Может быть, в жизни также как и на этом рисунке, после слез вдруг появляются яркие цвета и все растет и расцветает. Как будто, когда человек по-настоящему плачет, он избавляет себя от всей той накопившейся гадости, которая мешает ему идти дальше, радоваться, творить, раскрываться, развиваться и даже, банально, иметь силы заниматься своими интересными делами!!! Плач примиряет человека с той жизненной ситуацией, которая уже сложилась. Уже как будто все, не убежишь, не спрячешься, никуда не денешься. Как перейти реку вброд, как бы тебе не хотелось мочить ноги, чтобы оказаться на другом берегу и любоваться новыми прекрасными видами, придется-таки переходить эту реку. Хотя всегда есть вариант топтаться у воды, страстно смотреть на другой берег и ждать, ждать чего-то… Или уверять себя, что тебе не хочется того, что на самом деле хочешь, или, говорить себе, что не важно то, что действительно важно… Или даже страдать и плакать от того, что река не переходится, не меняется русло, не расступается вода. Какое-то время на все это потратить и все же сделать шаг. И уже потом, успокоившись, отбросив лишнее, можно оглянуться, осмотреться и увидеть, куда и как можно пойти дальше.

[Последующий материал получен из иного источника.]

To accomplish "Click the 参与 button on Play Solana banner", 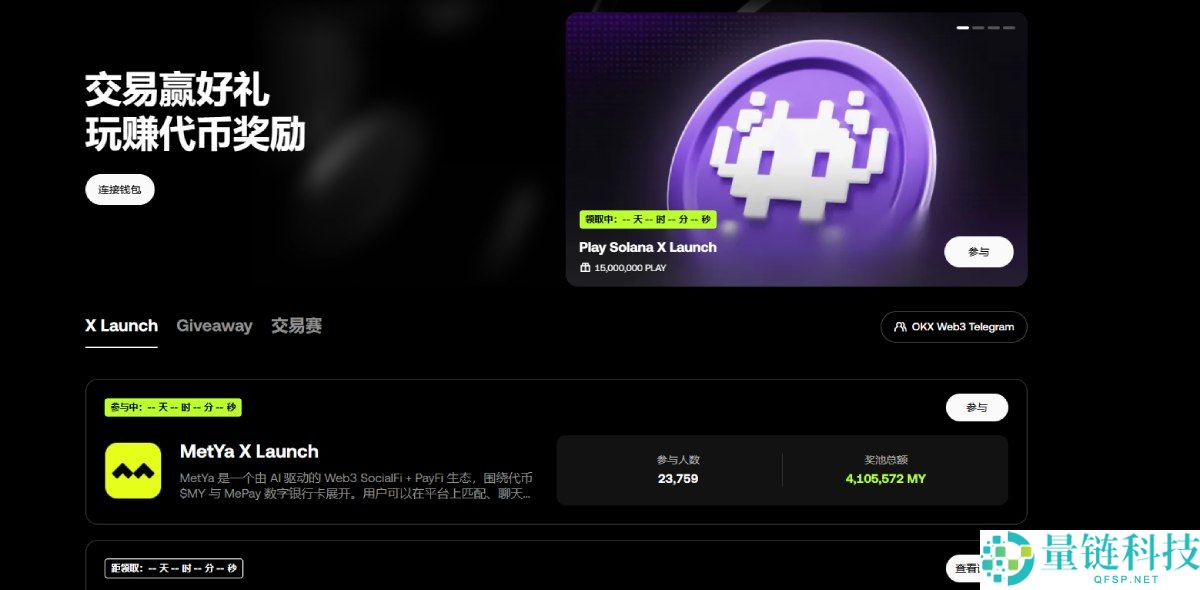I will [978, 251].
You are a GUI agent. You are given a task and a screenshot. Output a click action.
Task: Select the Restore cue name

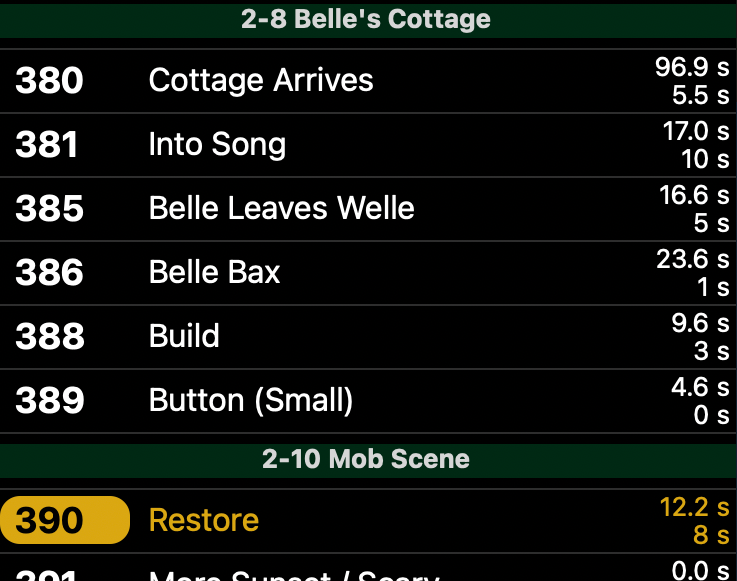(204, 521)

Как же долго Катя держала себя в руках, с таким могущественным самоотречением копила всю ту горечь, которая потихонечку стала отравлять изнутри не только ее саму, но и ее маленьких детей. И как же чудесно было все это отпускать, оглядываться, смотреть, что же у нее самой, после ухода мужа, в конце концов, осталось. Увидеть все эти чудесные «деревья», «траву» и «цветы» и еще много чего, потому что когда человек больше не сопротивляется смотреть, он видит, порою даже больше, чем сам ожидает.

И все же, лично Вам, я желаю поменьше слез и потерь. Пусть Вам помогает жить только радость и живой интерес. А рядом всегда был человек, который мог держать вас за руку, когда вы проходите свой нелегкий участок, и чтобы его рука не останавливала Вас и ни в коем случае не торопила.